Paco Alcacer vs. Niklas Süle
A goal every 60 minutes, third top scorer in the league, and fresh off the back of a late match-winning brace; it's fair to say Paco Alcacer has enjoyed his first season in the Bundesliga. But it's also been a curious campaign for the Spaniard, who has been much more effective from the bench, notching 11 of his 16 strikes after starting as a substitute. A series of minor injuries have also meant BVB have been unable to rely on the former Barcelona man as their constant focal point and a persistent arm complaint threatens his participation on Sunday. If he's only fit enough for the bench, Lucien Favre may actually be saved a selection headache.
Süle's stature has grown as Jerome Boateng and Mats Hummels have regressed. The young center-back's sending off in the frantic German Cup win on Wednesday exposed his two teammates on Wednesday and, in doing so, emphasized his importance. Alcacer is a poacher who relies on movement and Süle will need to use his mobility to deny him space but should be more comfortable in any aerial duels. The Bayern man will need to be wary of being pulled out in to midfield, particularly if Mario Götze deputizes for Alcacer, with Dortmund boasting several players capable of exploiting the space that would create.
Joshua Kimmich vs. Jadon Sancho
While Bayern's right back is technically exceptional and probably the best crosser of a ball in the league, there are times when he looks like the converted central midfielder he is. Kimmich's defensive work has improved over the years but he's still often caught upfield, leaving Bayern's right hand side susceptible to counterattacks.
Sancho's pace, direct running and decsision making on the break make him the ideal man to exploit such spaces. Though the 19-year-old English winger has spent most of the season on the right wing, he's registered three assists while playing on the left in BVB's last two games. While the danger he poses is clear, he'll also have to be aware of Kimmich's attacking threat. Kimmich (10) is joint second on the list of Bundesliga assists this term, behind only Sancho.
Kingsley Coman vs. Marius Wolf
The rapid left winger versus converted right back duel is also likely to be played out at the other end of the pitch. The injury-enforced absences of Lukasz Piszczek and Achraf Hakimi have forced Wolf in to service as an emergency right back. The former Eintracht Frankfurt winger is a willing worker but naturally lacks defensive instincts, with his tackling and ability to sense danger a particular concern.

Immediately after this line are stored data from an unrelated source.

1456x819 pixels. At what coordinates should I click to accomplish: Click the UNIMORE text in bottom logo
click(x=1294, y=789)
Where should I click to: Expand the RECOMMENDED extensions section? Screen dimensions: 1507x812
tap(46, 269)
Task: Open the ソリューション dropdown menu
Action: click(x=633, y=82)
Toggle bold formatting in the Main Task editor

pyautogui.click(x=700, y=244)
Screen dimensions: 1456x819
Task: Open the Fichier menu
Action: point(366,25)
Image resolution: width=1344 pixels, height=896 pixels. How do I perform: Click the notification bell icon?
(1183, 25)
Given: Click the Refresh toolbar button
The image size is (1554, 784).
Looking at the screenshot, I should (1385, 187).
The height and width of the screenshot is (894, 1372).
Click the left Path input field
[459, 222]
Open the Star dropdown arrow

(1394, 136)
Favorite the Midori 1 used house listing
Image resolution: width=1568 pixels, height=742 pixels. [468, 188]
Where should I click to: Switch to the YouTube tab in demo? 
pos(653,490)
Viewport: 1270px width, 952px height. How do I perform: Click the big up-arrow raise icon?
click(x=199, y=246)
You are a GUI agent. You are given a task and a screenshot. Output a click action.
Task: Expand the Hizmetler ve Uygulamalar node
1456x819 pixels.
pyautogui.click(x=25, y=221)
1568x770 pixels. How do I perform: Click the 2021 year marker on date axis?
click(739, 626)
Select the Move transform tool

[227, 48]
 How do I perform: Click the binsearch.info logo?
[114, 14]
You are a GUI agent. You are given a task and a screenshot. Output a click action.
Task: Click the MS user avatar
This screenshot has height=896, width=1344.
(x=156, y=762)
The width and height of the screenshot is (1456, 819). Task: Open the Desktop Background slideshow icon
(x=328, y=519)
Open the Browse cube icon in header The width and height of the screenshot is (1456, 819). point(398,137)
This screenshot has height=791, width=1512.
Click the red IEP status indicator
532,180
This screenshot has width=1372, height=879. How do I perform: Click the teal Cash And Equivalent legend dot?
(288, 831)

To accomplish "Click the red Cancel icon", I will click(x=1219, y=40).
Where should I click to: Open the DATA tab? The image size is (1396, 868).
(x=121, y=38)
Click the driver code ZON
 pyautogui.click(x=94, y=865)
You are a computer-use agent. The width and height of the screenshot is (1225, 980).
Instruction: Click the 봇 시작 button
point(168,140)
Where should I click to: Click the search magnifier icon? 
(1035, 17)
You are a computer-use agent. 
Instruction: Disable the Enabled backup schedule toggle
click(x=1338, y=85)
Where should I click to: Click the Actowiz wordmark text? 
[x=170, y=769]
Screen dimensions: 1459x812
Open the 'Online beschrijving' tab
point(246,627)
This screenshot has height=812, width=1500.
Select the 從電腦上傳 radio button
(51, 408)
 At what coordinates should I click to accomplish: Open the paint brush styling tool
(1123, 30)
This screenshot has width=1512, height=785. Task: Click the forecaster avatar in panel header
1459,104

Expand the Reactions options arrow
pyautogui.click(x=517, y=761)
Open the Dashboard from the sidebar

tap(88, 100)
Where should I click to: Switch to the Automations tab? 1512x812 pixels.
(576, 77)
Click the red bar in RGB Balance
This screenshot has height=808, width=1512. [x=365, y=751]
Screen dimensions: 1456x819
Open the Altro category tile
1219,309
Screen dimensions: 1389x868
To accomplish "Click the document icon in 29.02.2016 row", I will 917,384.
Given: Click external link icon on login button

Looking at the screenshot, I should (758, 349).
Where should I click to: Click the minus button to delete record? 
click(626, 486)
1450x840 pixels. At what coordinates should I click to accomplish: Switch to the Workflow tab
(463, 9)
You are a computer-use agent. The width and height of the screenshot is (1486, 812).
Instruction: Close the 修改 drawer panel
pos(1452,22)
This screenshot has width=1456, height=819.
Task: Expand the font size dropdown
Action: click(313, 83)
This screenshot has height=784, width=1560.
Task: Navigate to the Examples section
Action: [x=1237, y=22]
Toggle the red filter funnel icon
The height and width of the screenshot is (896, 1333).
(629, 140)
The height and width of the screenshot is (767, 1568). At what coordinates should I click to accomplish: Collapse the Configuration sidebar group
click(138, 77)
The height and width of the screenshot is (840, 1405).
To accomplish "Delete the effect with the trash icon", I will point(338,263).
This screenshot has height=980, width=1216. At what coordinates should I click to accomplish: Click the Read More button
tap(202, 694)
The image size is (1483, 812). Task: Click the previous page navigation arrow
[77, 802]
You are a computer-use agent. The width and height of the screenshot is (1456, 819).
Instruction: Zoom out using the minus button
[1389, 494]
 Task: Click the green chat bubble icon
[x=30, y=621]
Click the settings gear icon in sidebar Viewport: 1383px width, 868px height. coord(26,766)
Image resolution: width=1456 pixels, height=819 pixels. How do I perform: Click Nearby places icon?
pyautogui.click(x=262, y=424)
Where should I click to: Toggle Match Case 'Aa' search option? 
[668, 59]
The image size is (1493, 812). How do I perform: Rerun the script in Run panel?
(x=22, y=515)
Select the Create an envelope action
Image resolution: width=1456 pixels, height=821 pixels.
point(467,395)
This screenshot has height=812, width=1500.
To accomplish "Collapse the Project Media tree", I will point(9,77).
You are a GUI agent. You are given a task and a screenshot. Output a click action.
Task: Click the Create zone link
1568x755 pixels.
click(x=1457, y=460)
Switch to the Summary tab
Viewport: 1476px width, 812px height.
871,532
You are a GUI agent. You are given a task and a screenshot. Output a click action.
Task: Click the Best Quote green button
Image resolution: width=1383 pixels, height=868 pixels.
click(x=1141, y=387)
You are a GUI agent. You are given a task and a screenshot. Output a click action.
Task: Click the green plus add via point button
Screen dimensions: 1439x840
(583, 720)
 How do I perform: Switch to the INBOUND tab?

Coman, like Wolf, spent much of the early part of the season on the treatment table and has still completed 90 minutes just twice in the Bundesliga this term. At his best, the Frenchman is a devastating dribbler but, after seeming to pick up another knock in midweek, his fragility is worrying for the champions. Franck Ribery is another option for Niko Kovac if Coman doesn't make it. Either would fancy their chances one-on-one against Wolf.
Marco Reus vs. Javi Martinez
Two veterans of this fixture are likely to line up in direct opposition on Saturday. Though Martinez has been benched for Bayern's last two games against Freiburg and Heidenheim, Kovac tends to use his only true defensive midfielder against stronger opponents.
Reus and Dortmund certainly fit that category, with the 29-year-old enjoying arguably the best season of his career. His 15 goals and eight assists in 22 league games have propelled Dortmund to the top while his leadership of a young group, and blossoming relationship with Sancho, have been key factors in BVB's rise. A clinical finisher, Reus thrives on finding pockets of space and combination play while Martinez is an excellent reader of the game who is never less than fully commited. He'll have his work cut out.
James Rodriguez vs. Axel Witsel
The make-up of Bayern's midfield is open to question but, after a difficult start under Kovac, James has become a key man since the turn of the year - starting Bayern's last eight league games and providing four goals and three assists in that time. The Colombian is dangerous from long range and has excellent awareness on the ball, so leaving him any space around the box could prove fatal.
Witsel is not a just a defensive midfielder but his power, presence of mind and composure are key defensive attributes. If the Belgian can cut off the supply line to James, perhaps in tandem with Thomas Delaney, Robert Lewandowski may find himself slightly isolated against his old club.